Records from a collection:
------------------------------------
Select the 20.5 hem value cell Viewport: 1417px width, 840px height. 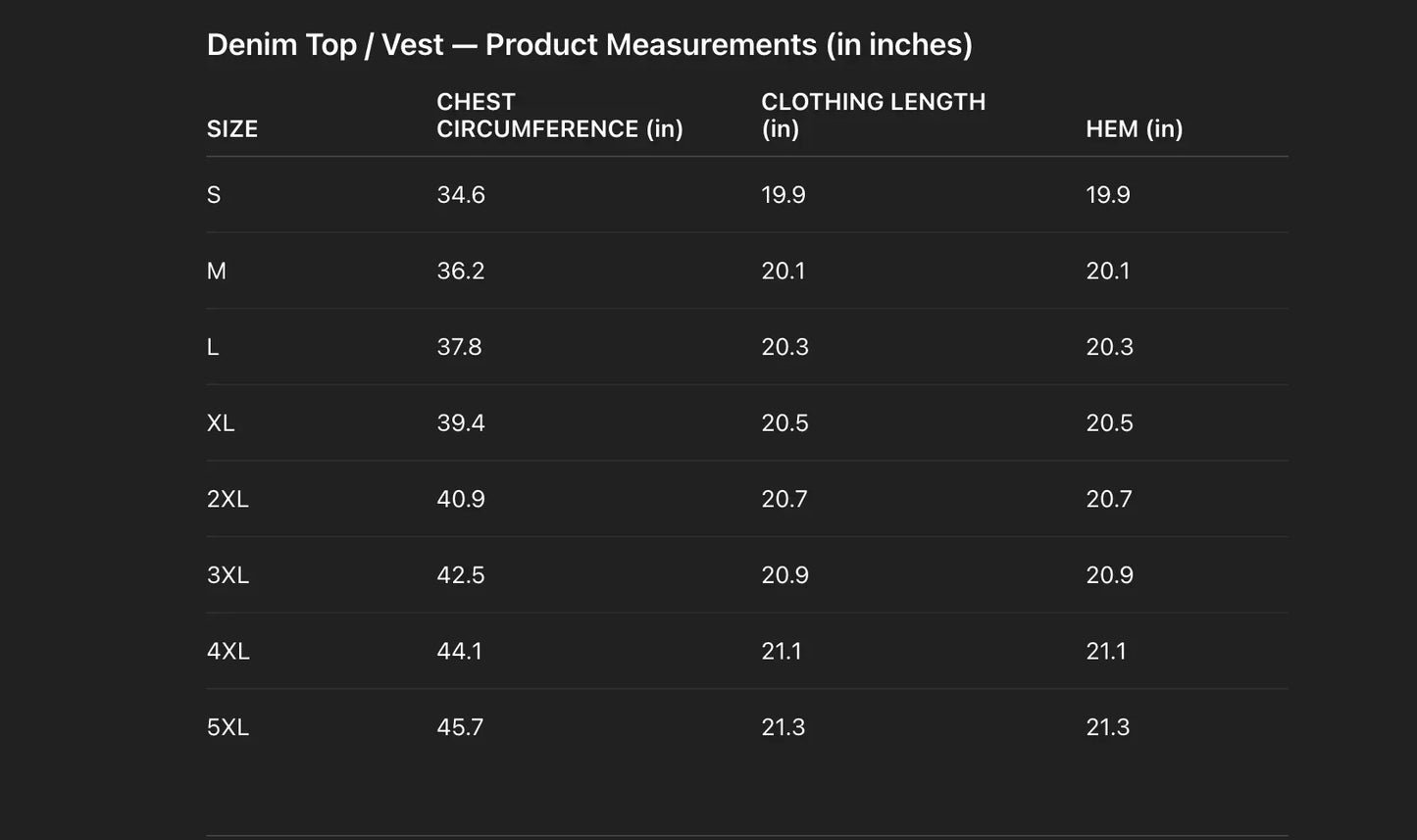pyautogui.click(x=1109, y=423)
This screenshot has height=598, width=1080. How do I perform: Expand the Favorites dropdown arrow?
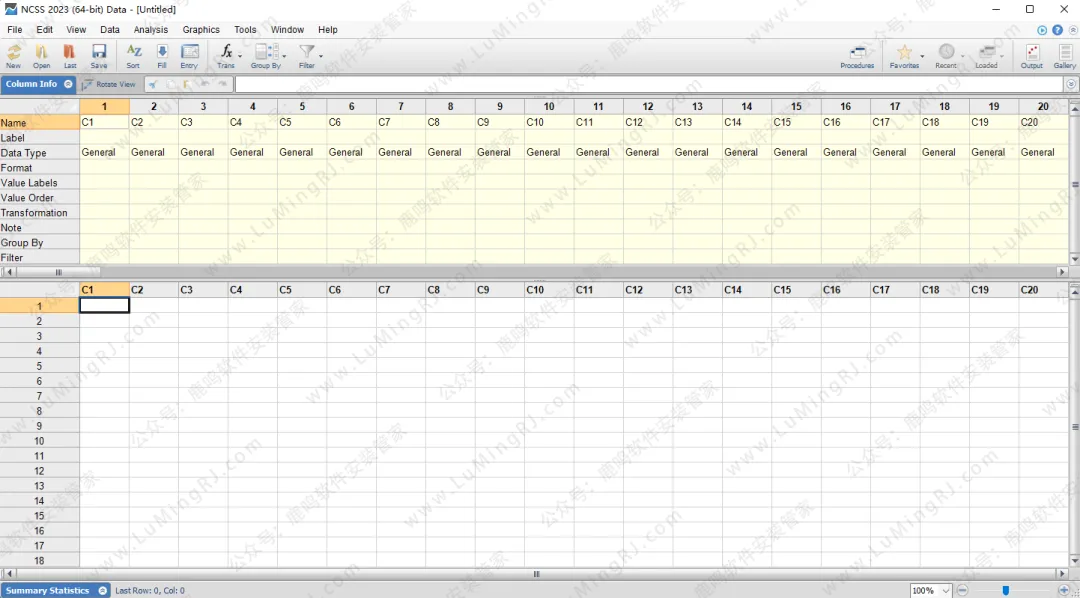click(922, 56)
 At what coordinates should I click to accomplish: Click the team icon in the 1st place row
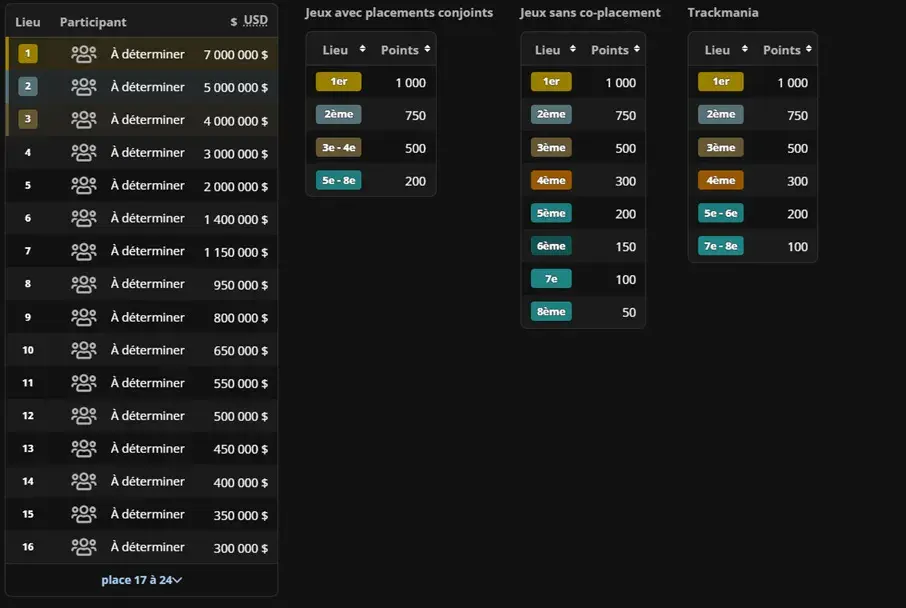84,54

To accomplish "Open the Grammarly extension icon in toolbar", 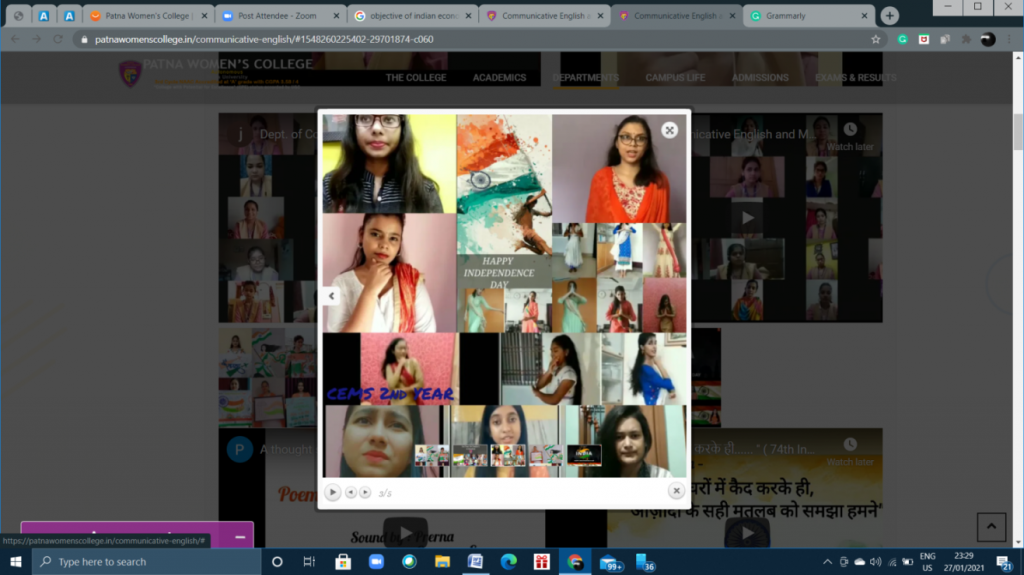I will [x=903, y=39].
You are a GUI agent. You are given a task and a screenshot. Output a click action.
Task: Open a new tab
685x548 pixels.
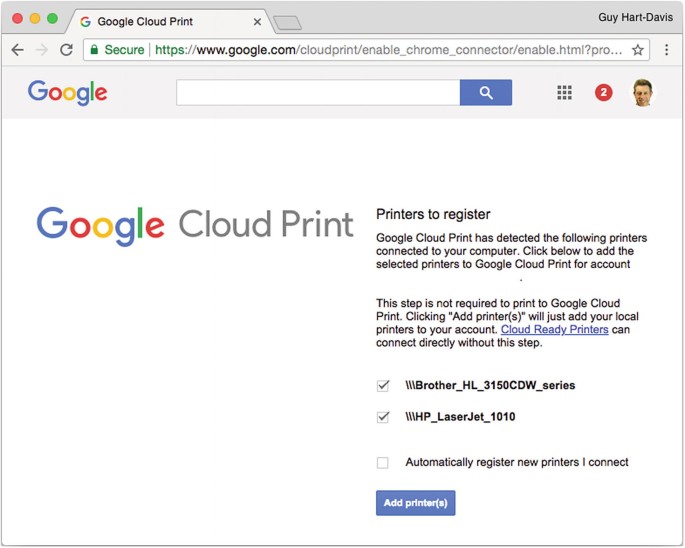287,22
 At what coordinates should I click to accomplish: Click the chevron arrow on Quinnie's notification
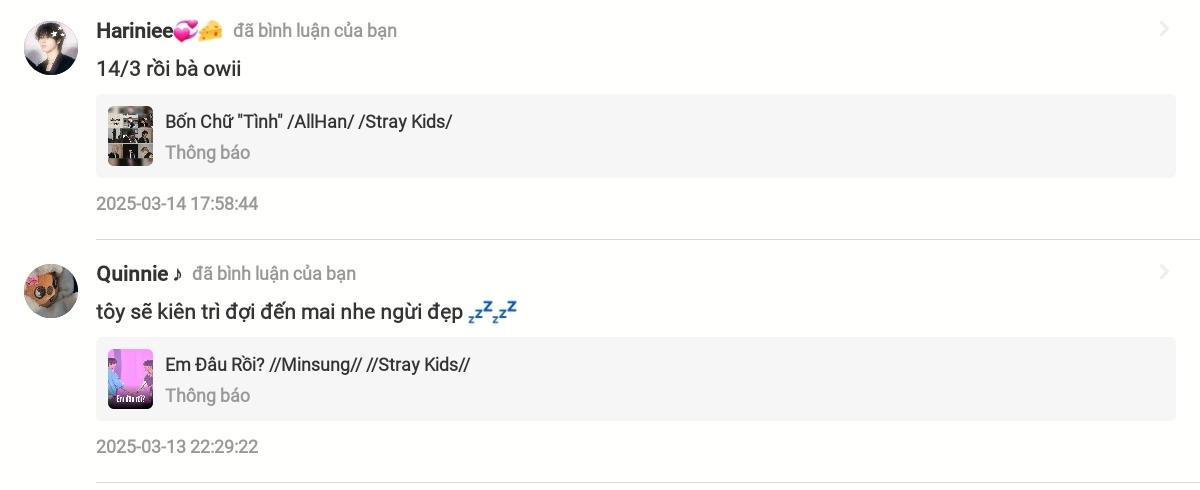[1164, 273]
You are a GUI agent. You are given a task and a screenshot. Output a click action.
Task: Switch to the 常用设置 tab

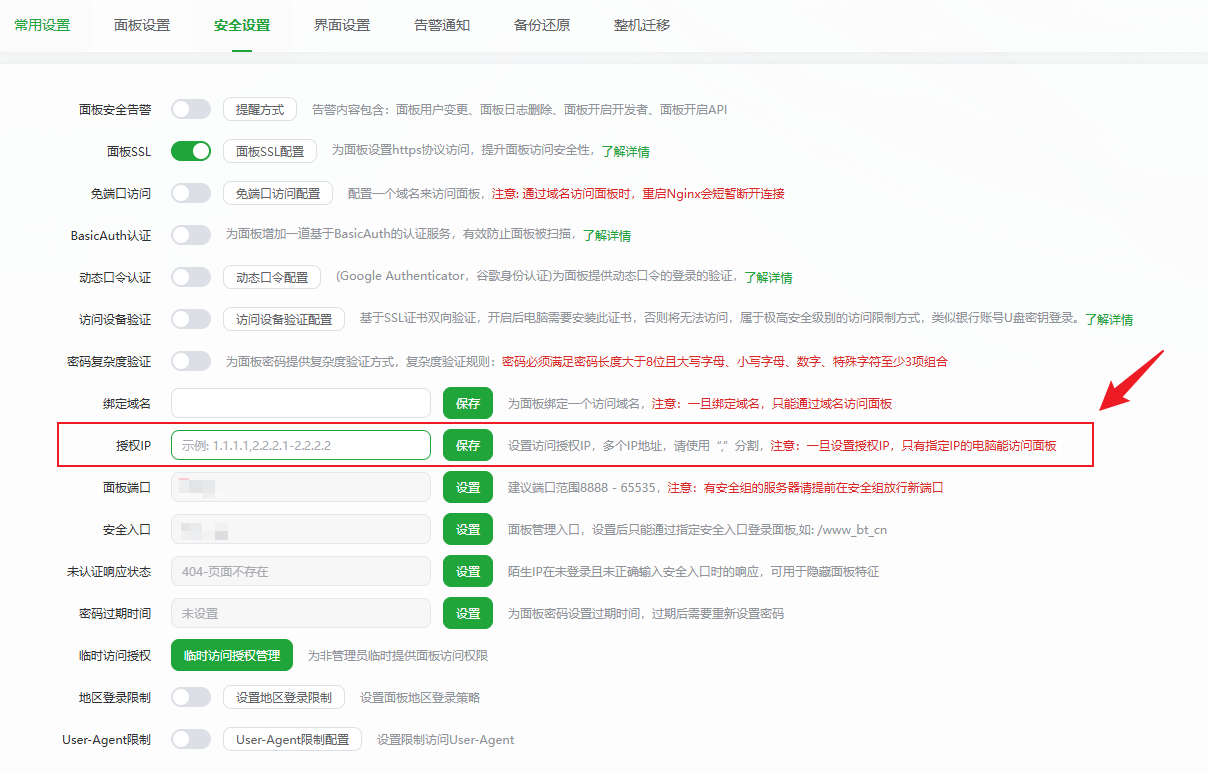(42, 25)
------------------------------------
• _Task requirements_
From the line with "Task: Open a new tab" down to the last line of the records above, restate each line verbatim, passing over any picture.

• _Result_
Task: Open a new tab
685x548 pixels.
287,22
 At what coordinates should I click to accomplish: Click the chevron arrow on Quinnie's notification
[1164, 273]
You are a GUI agent. You are given a task and a screenshot. Output a click action.
Task: Switch to the 常用设置 tab

(42, 25)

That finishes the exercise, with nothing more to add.